Detox by Decomposers
But composting – the practice of letting organic matter rot before you apply it to the soil – is more than merely a backyard hobby. It’s a direct application of microbial decomposition to agriculture, and is particularly favoured by followers of organic farming methods and, of course, by many gardeners.
It’s quite simple really. You just let organic matter rot before you put it on the soil. The product of this rotting (decomposition) is compost – and it is essentially humus, which, of course, is so crucial to soil health.
It is, therefore, very beneficial to the soil, particularly well-drained, sandy soils because it reduces drainage (leaching) more than fresh, uncomposted organic matter will.
Compost also has “instant” properties. It comes already prepared (“instant” humus), and its beneficial properties are available to the soil immediately – no waiting weeks or months for organic matter to decompose in the soil. Compost is an instant elixir – it can transform unhealthy, poorly aerated, toxic soil that lacks beneficial organisms into healthy and aerobic soil.
In contrast, adding fresh organic matter to unhealthy soil will do no good, and often causes harm by promoting anaerobic decomposition. What’s more, if fresh organic matter is added to soil, the rapid microbial decomposition “ties up” most of the nutrients before the crop plants can use them. In other words, the micro-organisms compete with the plants for nutrients which do not become available to plants until the micro-organisms die.
Compost, however, does not cause this problem, and can be applied at any time. If it is applied at high temperatures, it kills weed seeds and disease-causing organisms.
On the minus side, some nutrients and carbon dioxide that could be used by crop plants are lost during the composting process. If the soil is healthy, and fresh organic matter is applied in the right way at the right time, the results can match or better those of compost.
Used properly, animal manures can be a very big asset to soil and crops. But if they are not used properly, manure nutrients can be lost, and soil and crops can be harmed.

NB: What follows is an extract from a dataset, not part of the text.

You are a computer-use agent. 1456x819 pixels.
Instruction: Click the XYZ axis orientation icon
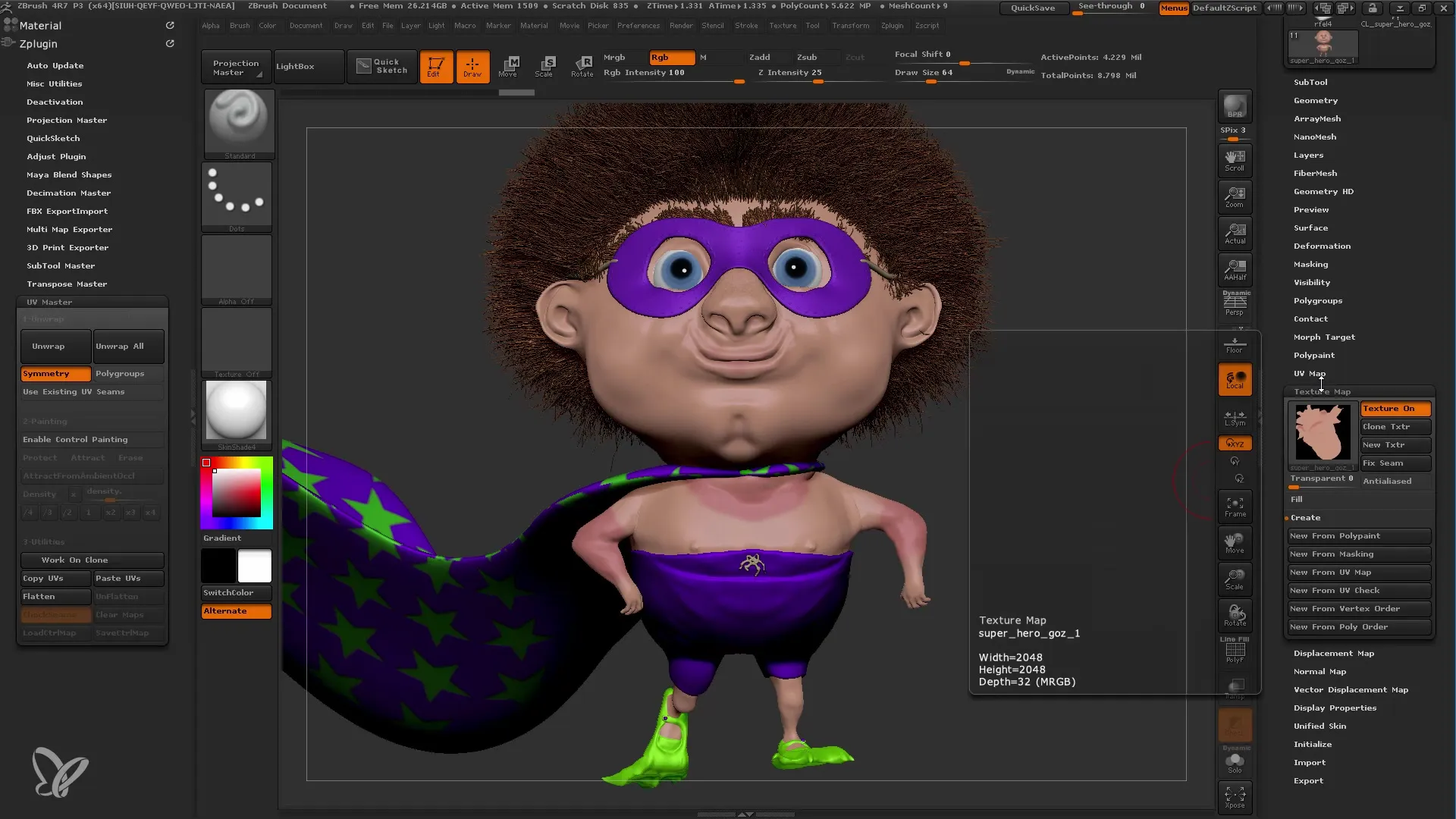(x=1234, y=444)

In general, manure that has rotted aerobically will help soil and crops by adding organic matter and nutrients.
Ploughing under a growing crop is generally very beneficial to the soil and future crops. Young growth is usually decomposed very quickly, adding nutrients. Older plants have more resistance to decay and, therefore, contribute more to the soil’s humus content. Ploughing in non-legumes creates rapid decomposition, which temporarily ties up nitrogen needed by crops; legumes, however, can increase the soil’s nitrogen content straight away. Hence the practice of planting a mixture – a legume, with a grain or a grass.
Green manures generally release their nutrients quickly, benefit only one year’s crop, and contribute little humus to the soil. Animal manures decompose more slowly, provide nutrients for more than one year, and add more humus. Mixing the two picks up the advantages of both.

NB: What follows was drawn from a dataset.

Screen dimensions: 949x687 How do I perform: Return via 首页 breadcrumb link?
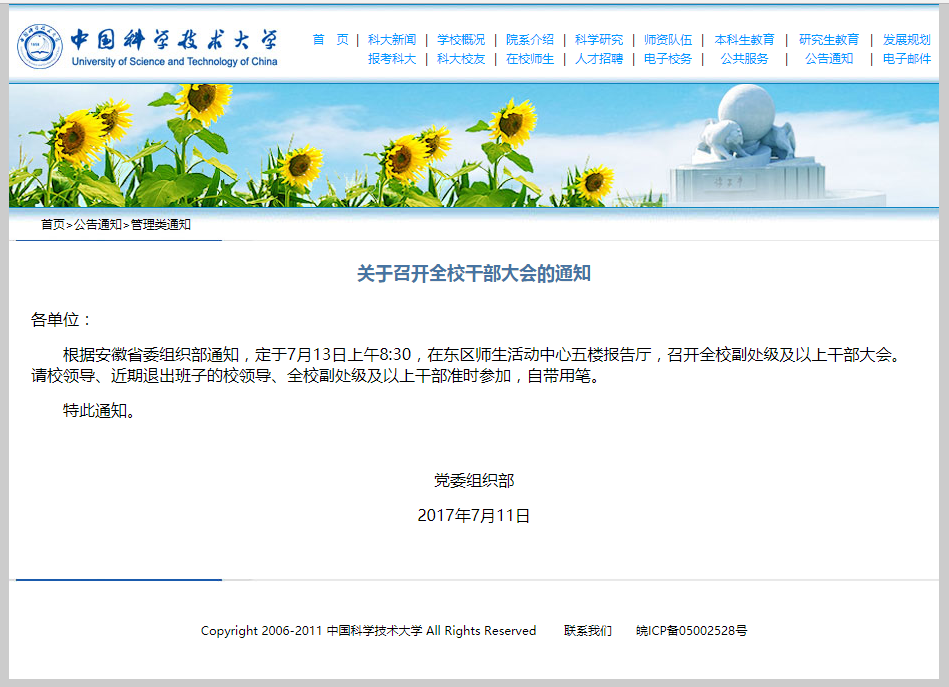pos(53,225)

Soil decomposers also provide another valuable service: the breakdown (detoxification) of many of the toxic chemicals we spread so liberally around the environment.
Many herbicides and pesticides are highly toxic, often to “good” animals and even to crops. They may also pollute and accumulate in soil, surface-water and groundwater. Fortunately, many herbicides are less dangerous, and most do eventually break down, some faster than others.
Some become held (absorbed) by particles of clay and organic matter, where their toxicity is greatly reduced. Some are broken down by sunlight or chemical reactions with soil.
But a major method of breakdown is by the metabolic activities of living soil organisms. Soil bacteria are especially talented at degrading many pesticides simply by using them as food. High levels of herbicides or pesticides will kill most or all soil life in a local area, but new organisms usually colonize the poisoned area from surrounding soil. Some toxic chemicals are readily broken down, but others are very resistant to microbial attack.
High humus levels in soil are the most important factor in facilitating pesticide degradation. Unfortunately, many modern farming practices generally reduce or destroy humus, along with the beneficial organisms that produce it. Too often, more and more pesticides and herbicides are poured on to kill the weeds and pests that result from destroying humus and soil organisms.
It’s one of those vicious circles. And it doesn’t really make much sense – does it?